Wine Details
A Premier Cru of Light and Contour
This is Chablis drawn with a calligrapher’s hand. It opens in shades of nectarine, orange zest and white peach, touched by fennel and white blossom. Then comes the quiet drama: the steel-spined 2022 tension, the glint of flint, and a subtle struck-match shimmer that feels more like a memory than an effect, woven as delicately as great Ramonet. The long lees élevage lends a gentle warmth, like the soft crunch of a freshly baked Victoria sponge, giving texture without weight.
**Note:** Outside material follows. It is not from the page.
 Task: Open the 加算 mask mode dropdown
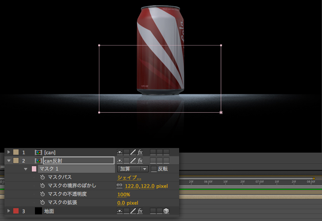[x=133, y=169]
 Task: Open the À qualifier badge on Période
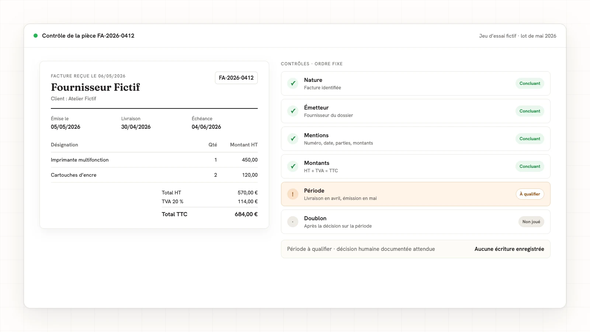tap(530, 194)
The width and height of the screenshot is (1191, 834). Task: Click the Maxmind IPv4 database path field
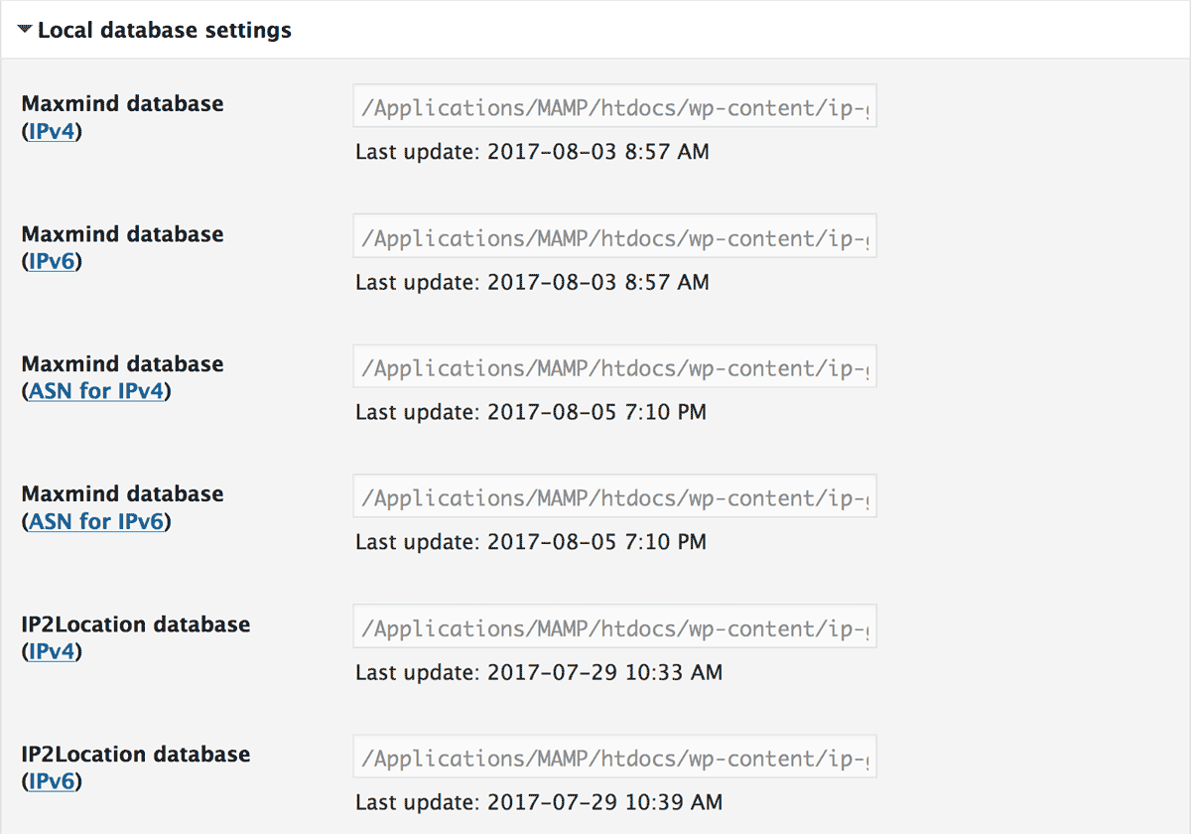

It moves with precision, depth and a sense of stillness that feels unmistakably Premier Cru.
The Plot
La Grande Chaume sits high on the steep, southeast slopes of Vau de Vey, a secluded fold of the valley where Chardonnay has been rooted since 1980. The soils are poor, pale and stony, layered over ancient Kimmeridgian marl that shapes the wine’s mineral signature. Hand-harvested fruit, low yields and the site’s exposure all create a wine of natural tension and clarity, a style mirrored in the long lees ageing that Jérémy Arnaud favours. It is a parcel that speaks softly but precisely, carrying the light of its slope straight into the glass.
Technical
The fruit for La Grande Chaume comes from vines planted between 1980 and 1985 on a steep southeast-facing slope above Beine. The soils are clay-limestone over Upper and Middle Kimmeridgian marl, producing low yields of concentrated, finely structured Chardonnay. Harvesting is by hand. Fermentation runs with indigenous yeasts, followed by two full years of lees ageing in used barrels, with a modest proportion new oak from François Frères. The wine is unfined and unfiltered, retaining natural texture and clarity. Annual production is no more than 3,700 bottles.